Monday, October 5, 2009

Congratulations on Soiling the Bed!

You won’t know what day it is or what time it is, only that that interminable bastard the sun has decided to rear his hideous riticus in your direction and force you into the waking world.

Rise and shine, motherfucker! he’ll cry.

“Fuck off,” you’ll say, waving your hand. He’ll ignore you but at least he’ll stop talking. That’s when you’ll realize that you’re not in your room. You’ll feel around cautiously, doing your best to make it seem like you’re groping for whatever strange flesh you might’ve found last night, but you won’t find anything. If you ended up with anyone they’re long gone now.

You won’t want to move any part of your body you don’t have to. Every muscle will cry out in agony, every inch of your skull will be filled with a horrible tension, as if some sort of burly craftsman had fastened a thick band of constantly constricting iron on the inside of your skull. You’ll pray for water to materialize near the bed, but nothing will come.

You’ll lay that was for a full five minutes, flexing your muscles to test for permanent injury before you reach down to your crotch and decide to see if you found some strange last night. The moment your hand gets down there, though, you’re going to pull it back.

You’ll be met not with the sticky slickness of sex but the horrible, amorphous sensation of a mix of shit and piss which has pooled around you in the sheets. Your eyes will fly open for the first time and you’ll carefully, very carefully, shift your weight out of the bed, taking care to stop dripping before you step completely away from the sheets.

You’ll do your best to wipe yourself clean with the comforter, taking in your surroundings as you do so. You’ll be thankful that you don’t recognize any of the decorations or photographs. At least you didn’t void your bowels in the bed of a close friend or co-worker, or a boy you’d hoped to take home and ruin.

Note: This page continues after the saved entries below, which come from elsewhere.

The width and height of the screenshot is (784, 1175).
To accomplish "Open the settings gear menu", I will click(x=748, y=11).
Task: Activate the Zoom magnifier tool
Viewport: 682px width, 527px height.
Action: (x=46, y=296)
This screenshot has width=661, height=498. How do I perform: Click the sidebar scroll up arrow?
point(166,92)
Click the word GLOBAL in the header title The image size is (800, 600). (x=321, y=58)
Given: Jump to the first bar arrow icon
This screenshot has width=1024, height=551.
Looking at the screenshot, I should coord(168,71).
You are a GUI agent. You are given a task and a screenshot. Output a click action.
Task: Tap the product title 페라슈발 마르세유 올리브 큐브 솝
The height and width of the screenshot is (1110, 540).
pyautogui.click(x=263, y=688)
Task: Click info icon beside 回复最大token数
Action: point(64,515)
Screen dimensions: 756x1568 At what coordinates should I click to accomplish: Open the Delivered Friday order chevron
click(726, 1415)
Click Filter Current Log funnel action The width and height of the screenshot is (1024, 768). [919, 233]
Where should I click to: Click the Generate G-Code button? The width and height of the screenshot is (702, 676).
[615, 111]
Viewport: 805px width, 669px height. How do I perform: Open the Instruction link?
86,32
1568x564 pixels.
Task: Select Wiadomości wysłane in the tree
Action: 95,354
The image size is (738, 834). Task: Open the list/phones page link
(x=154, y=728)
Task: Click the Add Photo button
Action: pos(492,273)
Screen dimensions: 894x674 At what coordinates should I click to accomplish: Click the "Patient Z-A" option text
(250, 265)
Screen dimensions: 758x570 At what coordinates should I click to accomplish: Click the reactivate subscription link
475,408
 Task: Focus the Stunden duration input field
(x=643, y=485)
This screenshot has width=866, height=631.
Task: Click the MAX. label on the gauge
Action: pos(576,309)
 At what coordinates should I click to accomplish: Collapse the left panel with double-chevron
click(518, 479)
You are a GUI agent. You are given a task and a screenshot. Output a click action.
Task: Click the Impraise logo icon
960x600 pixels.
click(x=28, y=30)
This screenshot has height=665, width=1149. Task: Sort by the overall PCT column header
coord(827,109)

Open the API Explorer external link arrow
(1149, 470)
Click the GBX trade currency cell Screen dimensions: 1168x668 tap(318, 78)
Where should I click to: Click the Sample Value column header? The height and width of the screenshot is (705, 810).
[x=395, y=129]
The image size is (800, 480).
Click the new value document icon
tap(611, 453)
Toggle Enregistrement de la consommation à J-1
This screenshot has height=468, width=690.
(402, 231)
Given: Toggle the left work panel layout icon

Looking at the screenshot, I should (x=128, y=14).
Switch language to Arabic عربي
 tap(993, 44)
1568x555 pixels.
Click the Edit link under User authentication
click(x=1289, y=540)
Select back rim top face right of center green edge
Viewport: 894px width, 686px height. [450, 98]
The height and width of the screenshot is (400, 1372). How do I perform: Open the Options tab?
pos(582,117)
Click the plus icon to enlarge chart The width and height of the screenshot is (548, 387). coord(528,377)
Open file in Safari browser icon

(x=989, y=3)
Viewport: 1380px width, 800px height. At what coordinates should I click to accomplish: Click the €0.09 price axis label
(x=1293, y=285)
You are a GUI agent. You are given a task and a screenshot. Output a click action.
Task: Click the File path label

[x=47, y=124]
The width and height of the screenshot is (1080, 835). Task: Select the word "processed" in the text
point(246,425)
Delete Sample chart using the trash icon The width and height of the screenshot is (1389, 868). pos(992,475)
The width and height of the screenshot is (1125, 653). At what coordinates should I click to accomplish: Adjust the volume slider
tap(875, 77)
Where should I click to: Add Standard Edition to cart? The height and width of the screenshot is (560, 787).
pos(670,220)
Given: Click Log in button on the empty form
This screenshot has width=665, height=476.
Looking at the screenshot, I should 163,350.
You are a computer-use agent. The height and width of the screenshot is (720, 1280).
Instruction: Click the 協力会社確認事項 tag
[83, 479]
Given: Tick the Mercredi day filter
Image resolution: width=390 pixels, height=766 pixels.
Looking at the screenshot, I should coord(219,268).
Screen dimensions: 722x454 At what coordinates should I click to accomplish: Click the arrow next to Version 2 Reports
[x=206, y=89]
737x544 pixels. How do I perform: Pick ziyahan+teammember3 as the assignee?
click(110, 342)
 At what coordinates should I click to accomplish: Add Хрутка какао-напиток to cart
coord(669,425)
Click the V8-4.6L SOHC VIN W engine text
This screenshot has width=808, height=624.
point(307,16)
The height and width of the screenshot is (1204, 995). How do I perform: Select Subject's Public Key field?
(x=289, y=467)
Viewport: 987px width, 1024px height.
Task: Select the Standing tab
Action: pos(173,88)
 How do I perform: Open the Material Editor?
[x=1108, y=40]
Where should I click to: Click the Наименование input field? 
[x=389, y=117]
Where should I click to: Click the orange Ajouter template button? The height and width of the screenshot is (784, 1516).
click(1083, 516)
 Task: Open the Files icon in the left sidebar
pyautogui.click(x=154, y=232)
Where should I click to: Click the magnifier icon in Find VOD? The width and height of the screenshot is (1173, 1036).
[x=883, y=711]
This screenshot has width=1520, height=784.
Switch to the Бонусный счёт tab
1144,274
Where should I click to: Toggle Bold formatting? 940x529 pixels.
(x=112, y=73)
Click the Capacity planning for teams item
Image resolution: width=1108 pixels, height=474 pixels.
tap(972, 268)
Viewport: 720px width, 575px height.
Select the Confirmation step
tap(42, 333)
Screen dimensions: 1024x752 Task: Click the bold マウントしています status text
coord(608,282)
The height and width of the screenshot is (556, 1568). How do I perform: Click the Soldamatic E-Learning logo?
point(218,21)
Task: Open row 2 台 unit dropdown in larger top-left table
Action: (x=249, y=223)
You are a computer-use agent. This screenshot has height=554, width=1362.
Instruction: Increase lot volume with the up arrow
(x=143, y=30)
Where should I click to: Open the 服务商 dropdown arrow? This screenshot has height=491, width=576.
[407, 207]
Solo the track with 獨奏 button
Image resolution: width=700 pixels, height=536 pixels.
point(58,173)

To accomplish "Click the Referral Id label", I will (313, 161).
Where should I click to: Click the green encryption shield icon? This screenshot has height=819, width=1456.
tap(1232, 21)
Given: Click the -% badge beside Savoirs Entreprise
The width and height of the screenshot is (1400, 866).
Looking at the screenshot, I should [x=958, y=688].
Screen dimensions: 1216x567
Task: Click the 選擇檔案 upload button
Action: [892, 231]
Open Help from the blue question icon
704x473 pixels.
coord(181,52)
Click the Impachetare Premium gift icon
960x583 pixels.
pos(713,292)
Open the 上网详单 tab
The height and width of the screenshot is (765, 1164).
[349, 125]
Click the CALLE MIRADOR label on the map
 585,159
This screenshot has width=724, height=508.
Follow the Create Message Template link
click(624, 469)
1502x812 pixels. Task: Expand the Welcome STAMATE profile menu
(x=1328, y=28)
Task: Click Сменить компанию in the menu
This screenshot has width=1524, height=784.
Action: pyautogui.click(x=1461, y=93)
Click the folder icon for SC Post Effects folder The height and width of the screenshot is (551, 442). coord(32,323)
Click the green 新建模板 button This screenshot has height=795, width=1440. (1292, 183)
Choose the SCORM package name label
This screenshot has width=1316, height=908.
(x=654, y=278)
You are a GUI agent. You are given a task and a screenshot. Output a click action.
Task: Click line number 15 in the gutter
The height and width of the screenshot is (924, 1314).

You’ll dress yourself in the same careful fashion, guessing at whose parents you’re looking at, struggling to find even one memory of the previous night. Nothing will come to you, of course, and even as you scrawl your hasty goodbye/apology note you’ll pen it “to whom it may concern.” You’ll hope that that doesn’t sting worse than the soiled sheets as you slip ten dollars for the cost of a laundromat under the pen. The whos and wheres of your awakenings are something you’ve long since stopped trying to keep track of.

Congratulations on Soiling the Bed!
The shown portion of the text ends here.